━━━ TEXTO CITADO ━━━
Bartleby, el escribiente está basado en un esquema habitual (o que se haría habitual) en el cuento fantástico: un hecho maravilloso, mágico, irrumpe en medio de un orden lógico, racional, normalizado, removiendo sus cimientos, mostrando que no es tan lógico ni racional, y, finalmente, subvirtiéndolo o, al menos, amenazando con hacerlo. Pues, en efecto, Bartleby viene a ser la chispa que producirá una explosión fraternal y piadosa en el abogado (y en el mundo del liberalismo desaforado, la piedad y la fraternidad suponen, aunque ningún liberalista lo reconocería, una especie de herejía), lo cual llevará a ese personaje a una visión crítica de ese mundo del cual él mismo forma parte y del que anteriormente no tenía queja alguna. En definitiva, Bartleby, para el abogado, es el indicio de que ese mundo del orden y los convencionalismos, de la competencia y el afán crematístico no es, no ya el único, sino, tampoco, el mejor de los mundos posibles. Bartleby es el monstruo del abogado. Incluso, podría llegar a pensarse, su demonio personal, una proyección de su conciencia. O, simplemente, como en Canción de Navidad, de Dickens, un espectro que viene a mostrarle sus errores. Real o imaginado, Bartleby es un personaje indudablemente alegórico, un personaje tipo que no manifiesta sus emociones y cuya personalidad no sufre cambio alguno a lo largo de la historia. De qué sea símbolo esa alegoría que Bartleby constituye, es una cuestión más controvertida, pues, como toda alegoría, se resiste tenazmente a cualquier intento de univocidad última. Podría vérsele como un ejemplo del temperamento melancólico burtoniano. O quizá podamos identificarlo como símbolo de la enorme masa de seres humanos cuya libertad y realización caen triturados por los engranajes de la maquinaria capitalista. O, sencillamente, de lo que Durkheim denomina anomia. De hecho, al final del relato, se nos cuenta que Bartleby, antes de ingresar en el despacho, había sido un empleado de la Oficina de Cartas no Reclamadas de Washington (Dead Letter Office, en inglés), de la que fue despedido por un cambio administrativo. Tal vez ésta sea una de las lecturas que interesaban al propio Melville, si observamos el lugar privilegiado que ocupa esa referencia (nada menos que la conclusión del texto) y las reflexiones del abogado narrador sobre la misma, a saber:
Cuando pienso en ello, apenas puedo expresar las emociones que me embargan. ¡Cartas muertas! ¿No suena eso como hombres muertos? Imagínense a un hombre, proclive por naturaleza y desventura, a una mortecina desesperación; ¿puede cualquier otro trabajo parecer más apropiado para acrecentarla que el de manejar continuamente esas cartas no reclamadas, y clasificarlas para quemarlas? Pues anualmente se queman a carretadas. A veces, del papel doblado, el pálido empleado saca un anillo -el dedo al que estaba destinado quizá se está convirtiendo en polvo en la tumba; un billete enviado con la caridad más diligente -al que podría aliviar, ni come ni siente hambre ya; perdón por aquellos que murieron desesperando; esperanza para aquellos que murieron sin esperanza; buenas noticias para aquellos que murieron ahogados por calamidades no aliviadas. Con mensajes de vida, estas cartas se precipitan hacia la muerte. ¡Ah, Bartleby! ¡Ah, humanidad!
━━━
* [EJERCICIOS PROPUESTOS]
**a.** Según el texto citado sobre Bartleby, ¿en qué oficina trabajaba Bartleby antes de entrar en el despacho del abogado?
**b.** Traduce al inglés esta oración del texto citado sobre Bartleby: "Con mensajes de vida, estas cartas se precipitan hacia la muerte."
━━━ DATOS MOSTRADOS ━━━
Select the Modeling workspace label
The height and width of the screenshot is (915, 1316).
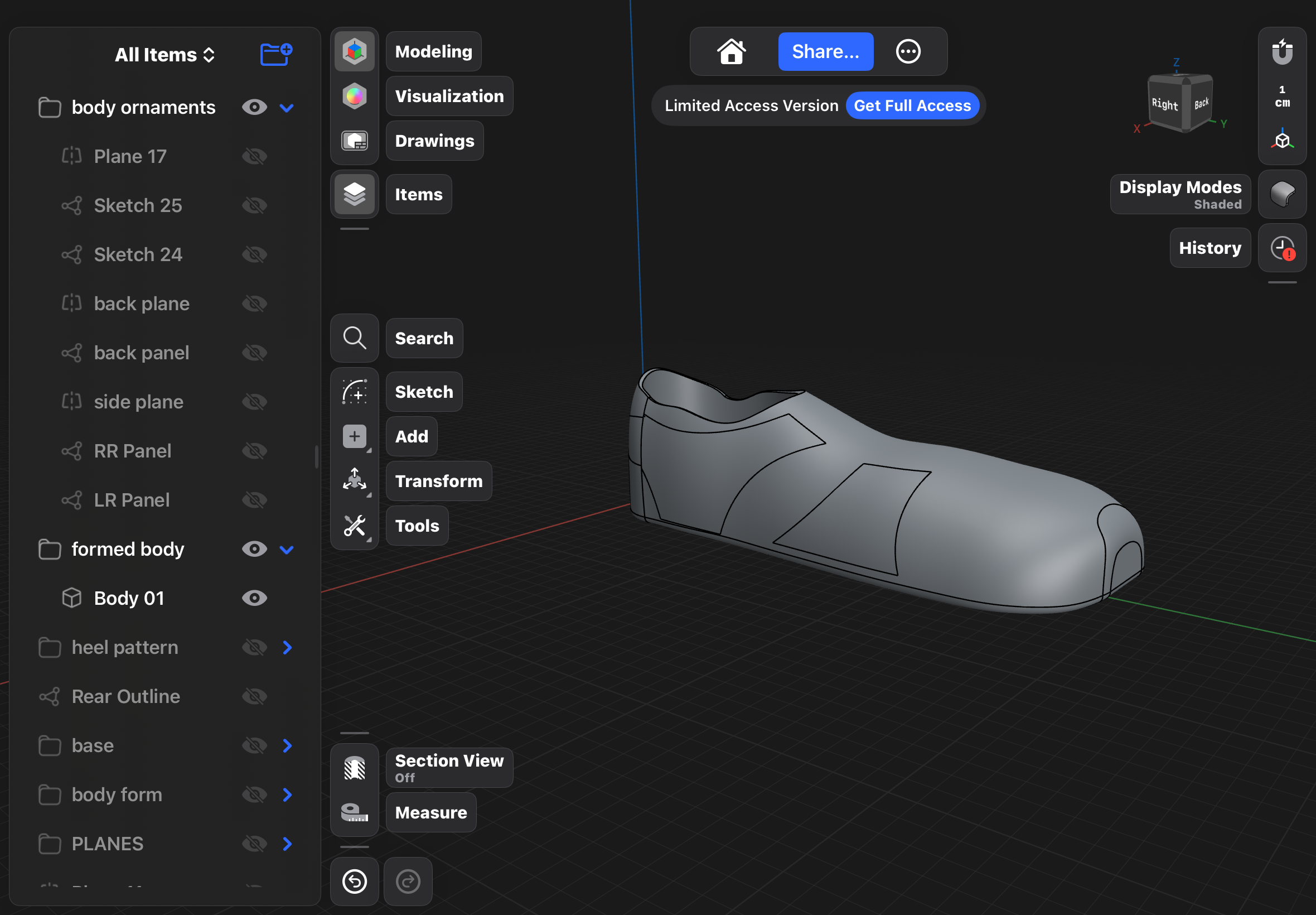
━━━
* [RESPUESTAS DADAS]
**a.** En la Oficina de Cartas no Reclamadas de Washington (Dead Letter Office).

**b.** With messages of life, these letters rush toward death.